Highlighted by a strange scene of ritual involving naked ladies and a goat, Simon King Of The Witches is more psychedelic than frightening but it's never the less quite an enjoyable and entertaining seventies cinematic oddity. The camerawork is stylish and at times surrealist and the optical effects used in a couple of scenes are the weird icing on an already very strange cake.



Simon King Of The Witches looks good on this DVD, presented here in what looks like its original aspect ratio framed at 1.78.1 and enhanced for anamorphic sets. There is some grain and a bit of mild print damage throughout but the key word here is minor, as it isn't ever really distracting or annoying. Some mild shimmering pops up now and again but color reproduction looks good and there aren't any issues with mpeg compression artifacts or heavy edge enhancement.


The English language Dolby Digital Mono track comes with optional subtitles in English only. The quality of the track is decent and while there is a bit of background hiss present in some spots, it never comes close to overpowering the dialogue or the fantastic score from Stu Phillips (best known for Beyond The Valley Of The Dolls).


The first, and most interesting, supplement on this release is a featurette entitled Simon Says (16:52) that is essentially a sit down chat with the film's star, Andrew Prine. This is an interesting look at Prince's work on the film as he talks about how and where he got the inspiration for the way that he played the part in the film as well as what it was like working with his real life wife Brenda Scott as well as with Bruce Kessler.

After that, check out Making White Magic (11:57), an interview with the film's director Bruce Kessler (that looks like it was probably shot at the same time as his featurette on The Gay Deceivers judging by the location). The seemingly always jovial Kessler discusses the film and its history with good humor and he talks about how he came on board the project, why he wanted to make this film, and about its release history.

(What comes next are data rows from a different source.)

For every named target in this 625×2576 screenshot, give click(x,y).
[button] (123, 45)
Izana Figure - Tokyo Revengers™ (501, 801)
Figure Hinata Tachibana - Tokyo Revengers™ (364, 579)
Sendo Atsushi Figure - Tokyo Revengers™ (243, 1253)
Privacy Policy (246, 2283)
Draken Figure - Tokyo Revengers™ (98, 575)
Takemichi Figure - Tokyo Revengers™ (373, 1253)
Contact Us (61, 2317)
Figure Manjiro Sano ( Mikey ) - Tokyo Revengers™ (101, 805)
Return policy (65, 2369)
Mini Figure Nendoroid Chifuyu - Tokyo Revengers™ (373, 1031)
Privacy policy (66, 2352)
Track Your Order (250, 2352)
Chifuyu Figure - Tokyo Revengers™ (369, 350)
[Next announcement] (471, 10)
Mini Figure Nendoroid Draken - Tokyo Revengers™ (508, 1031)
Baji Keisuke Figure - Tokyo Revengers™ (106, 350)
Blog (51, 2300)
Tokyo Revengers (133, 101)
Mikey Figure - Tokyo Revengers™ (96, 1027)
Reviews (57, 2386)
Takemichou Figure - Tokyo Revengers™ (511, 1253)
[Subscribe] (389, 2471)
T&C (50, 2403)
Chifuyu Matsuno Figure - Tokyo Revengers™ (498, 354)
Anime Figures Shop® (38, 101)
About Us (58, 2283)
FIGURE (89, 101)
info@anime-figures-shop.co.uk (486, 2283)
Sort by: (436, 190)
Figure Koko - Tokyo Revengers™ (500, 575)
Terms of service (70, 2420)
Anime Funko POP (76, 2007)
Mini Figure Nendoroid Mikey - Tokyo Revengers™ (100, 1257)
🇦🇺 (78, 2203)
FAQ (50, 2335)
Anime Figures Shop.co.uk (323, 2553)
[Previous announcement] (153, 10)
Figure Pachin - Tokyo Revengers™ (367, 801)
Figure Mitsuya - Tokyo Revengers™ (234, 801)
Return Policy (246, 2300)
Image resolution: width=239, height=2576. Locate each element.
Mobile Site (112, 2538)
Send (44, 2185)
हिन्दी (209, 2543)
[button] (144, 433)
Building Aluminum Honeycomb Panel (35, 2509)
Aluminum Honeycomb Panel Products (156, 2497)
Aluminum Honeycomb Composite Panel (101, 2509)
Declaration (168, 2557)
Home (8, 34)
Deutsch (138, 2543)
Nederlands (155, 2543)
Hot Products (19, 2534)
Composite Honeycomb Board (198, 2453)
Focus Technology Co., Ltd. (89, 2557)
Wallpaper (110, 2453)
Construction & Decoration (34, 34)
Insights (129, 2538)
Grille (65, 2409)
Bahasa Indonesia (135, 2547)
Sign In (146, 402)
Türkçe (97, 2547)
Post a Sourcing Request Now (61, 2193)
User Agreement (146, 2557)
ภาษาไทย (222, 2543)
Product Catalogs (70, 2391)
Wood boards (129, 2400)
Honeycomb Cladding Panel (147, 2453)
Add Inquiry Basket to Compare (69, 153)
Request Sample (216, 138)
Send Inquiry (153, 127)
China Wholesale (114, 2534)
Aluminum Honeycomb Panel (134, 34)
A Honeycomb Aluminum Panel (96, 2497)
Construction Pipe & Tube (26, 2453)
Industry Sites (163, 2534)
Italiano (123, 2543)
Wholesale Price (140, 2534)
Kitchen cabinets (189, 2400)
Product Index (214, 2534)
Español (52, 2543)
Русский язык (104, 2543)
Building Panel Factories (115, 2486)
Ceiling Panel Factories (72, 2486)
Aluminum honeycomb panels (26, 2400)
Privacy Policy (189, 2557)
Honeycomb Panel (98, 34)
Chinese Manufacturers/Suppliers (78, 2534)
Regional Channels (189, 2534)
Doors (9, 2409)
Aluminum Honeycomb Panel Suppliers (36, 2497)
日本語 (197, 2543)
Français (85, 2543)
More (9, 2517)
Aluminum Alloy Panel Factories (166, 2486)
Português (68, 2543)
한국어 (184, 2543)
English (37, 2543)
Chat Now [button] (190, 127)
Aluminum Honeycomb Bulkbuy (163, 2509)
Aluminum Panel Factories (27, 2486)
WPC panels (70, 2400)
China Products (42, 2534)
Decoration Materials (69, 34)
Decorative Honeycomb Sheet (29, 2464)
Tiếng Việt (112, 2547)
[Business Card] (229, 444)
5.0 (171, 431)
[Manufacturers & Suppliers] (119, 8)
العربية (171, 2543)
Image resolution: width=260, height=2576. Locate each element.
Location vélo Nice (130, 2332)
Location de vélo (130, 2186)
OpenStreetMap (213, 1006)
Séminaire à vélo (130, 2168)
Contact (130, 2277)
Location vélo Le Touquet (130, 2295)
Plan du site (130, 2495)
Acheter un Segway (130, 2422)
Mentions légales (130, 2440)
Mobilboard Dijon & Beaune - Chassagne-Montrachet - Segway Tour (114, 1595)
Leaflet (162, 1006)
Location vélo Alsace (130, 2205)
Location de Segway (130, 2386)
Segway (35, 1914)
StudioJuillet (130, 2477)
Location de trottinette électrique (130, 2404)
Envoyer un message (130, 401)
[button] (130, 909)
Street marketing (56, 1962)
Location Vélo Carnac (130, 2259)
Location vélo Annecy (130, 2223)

Rounding out the extras are the films original theatrical trailer (0:59, in anamorphic widescreen, no less), a vintage radio spot (0:58) that plays out over a slideshow of lobby cards and one sheets, some super cool animated menus and chapter selection.

Final Thoughts:

Simon King Of The Witches is a wild mix of seventies psychedelics and occult quirk that makes for a truly quirky watch. Andrew Prine is great in the lead and the film might work better as a cultural artifact than an actual horror picture but regardless, it remains an interesting and well made movie and Dark Sky has done a very nice job on the DVD debut.